Chapter Three: Childhood of Anna Lensky

"His blood beat up in waves of desire. He wanted to come to her, to meet her. She was there, if he could reach her. The reality of her who was just beyond him absorbed him. Blind and destroyed, he pressed forward, nearer, nearer, to receive the consummation of himself, be received within the darkness which should swallow him and yield him up to himself. If he could come really within the blazing kernel of darkness, if really he could be destroyed, burnt away till he lit with her in one consummation, that were supreme, supreme.

"Their coming together now, after two years of married life, was much more wonderful to them than it had been before. It was the entry into another circle of existence, it was the baptism to another life, it was the complete confirmation. Their feet trod strange ground of knowledge, their footsteps were lit-up with discovery. Wherever they walked, it was well, the world re-echoed round them in discovery. They went gladly and forgetful. Everything was lost, and everything was found. The new world was discovered, it remained only to be explored." (93)

_Written instruction_
Repeat the excerpt from "Chapter Three: Childhood" to "were supreme, supreme." word for word. The records that follow have no connection to the excerpt above.

_Listed records_
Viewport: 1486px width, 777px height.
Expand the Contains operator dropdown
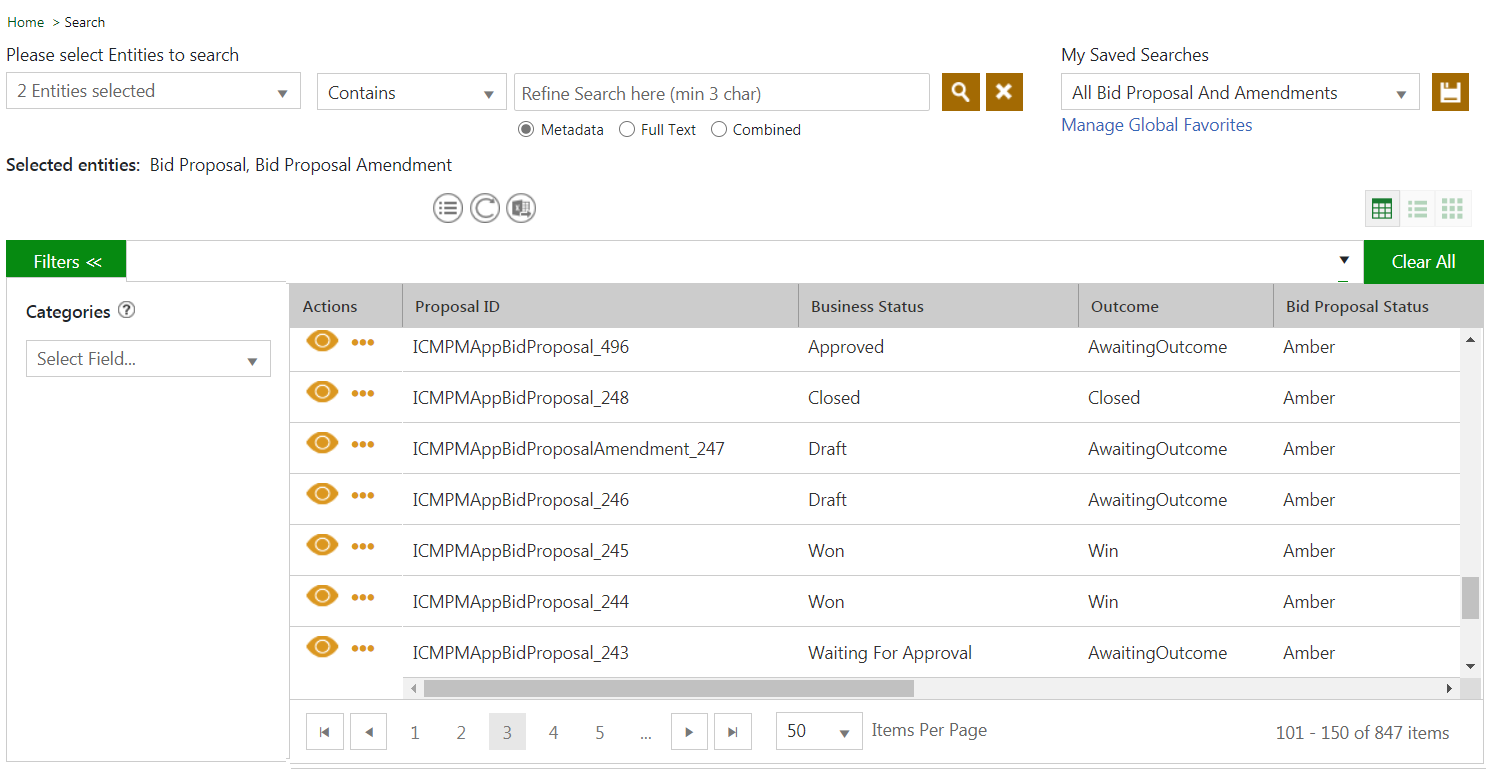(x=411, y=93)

--

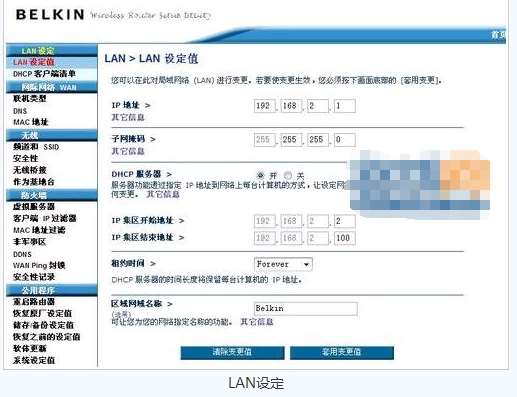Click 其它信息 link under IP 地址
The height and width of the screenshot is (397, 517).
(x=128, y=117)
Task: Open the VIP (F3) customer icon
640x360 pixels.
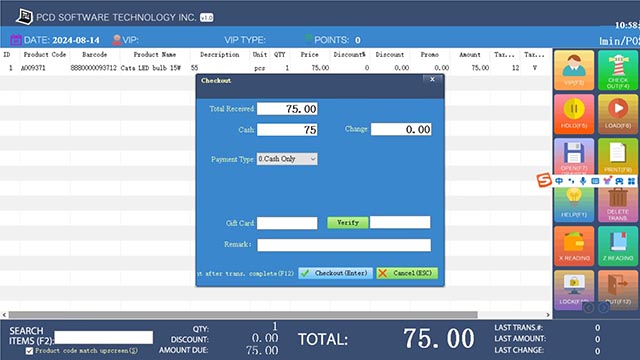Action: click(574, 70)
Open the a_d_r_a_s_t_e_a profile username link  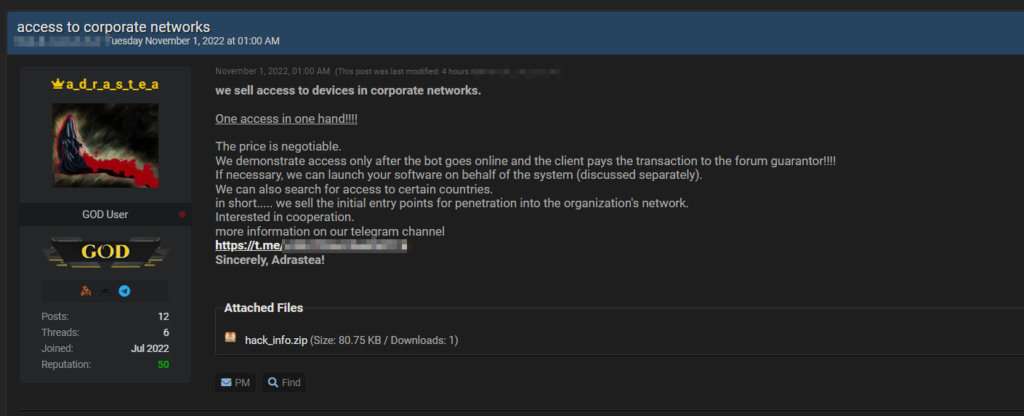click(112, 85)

==

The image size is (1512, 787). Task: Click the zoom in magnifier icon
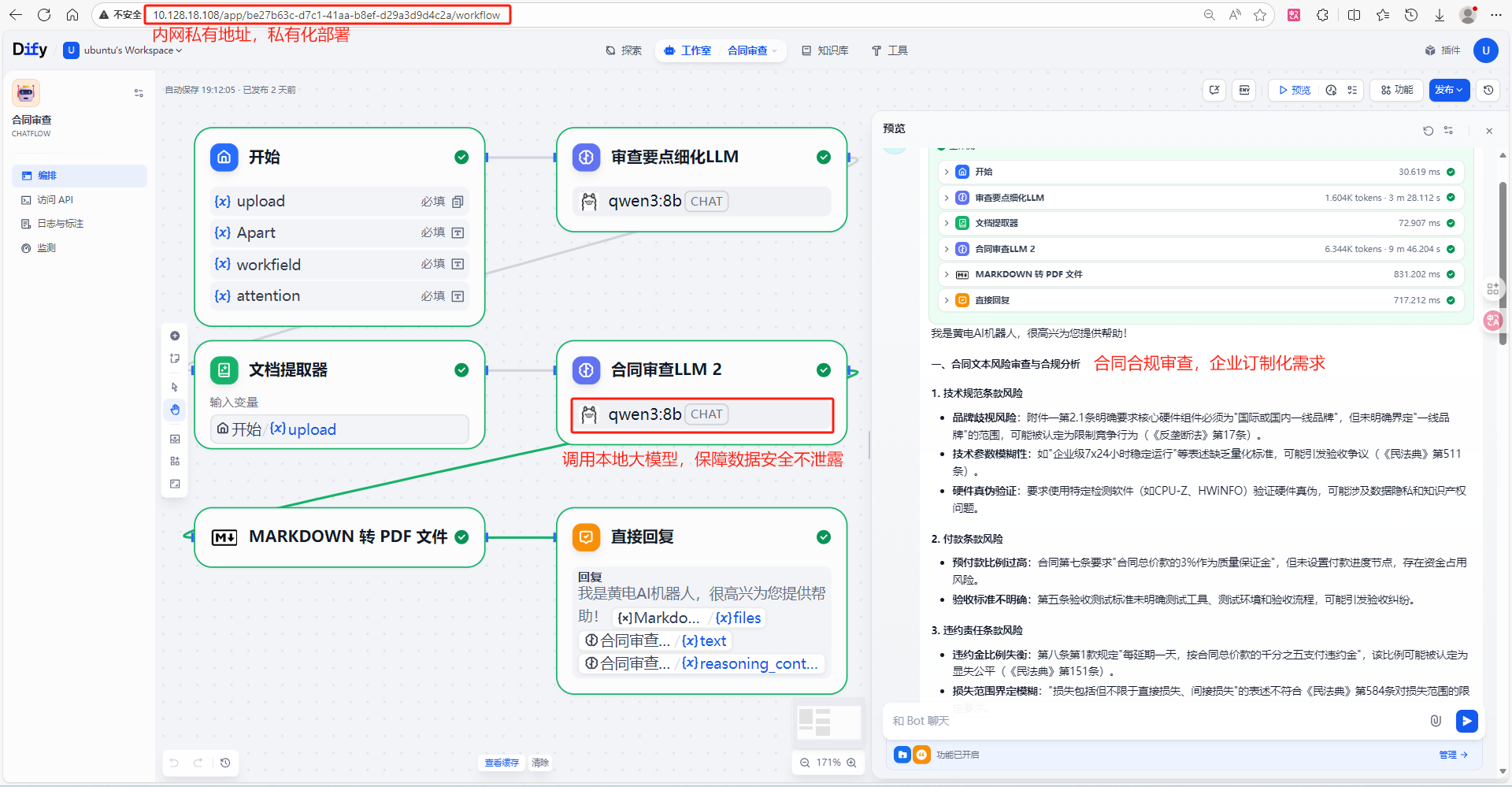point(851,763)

_The reply_
Chapter Three: Childhood of Anna Lensky

"His blood beat up in waves of desire. He wanted to come to her, to meet her. She was there, if he could reach her. The reality of her who was just beyond him absorbed him. Blind and destroyed, he pressed forward, nearer, nearer, to receive the consummation of himself, be received within the darkness which should swallow him and yield him up to himself. If he could come really within the blazing kernel of darkness, if really he could be destroyed, burnt away till he lit with her in one consummation, that were supreme, supreme.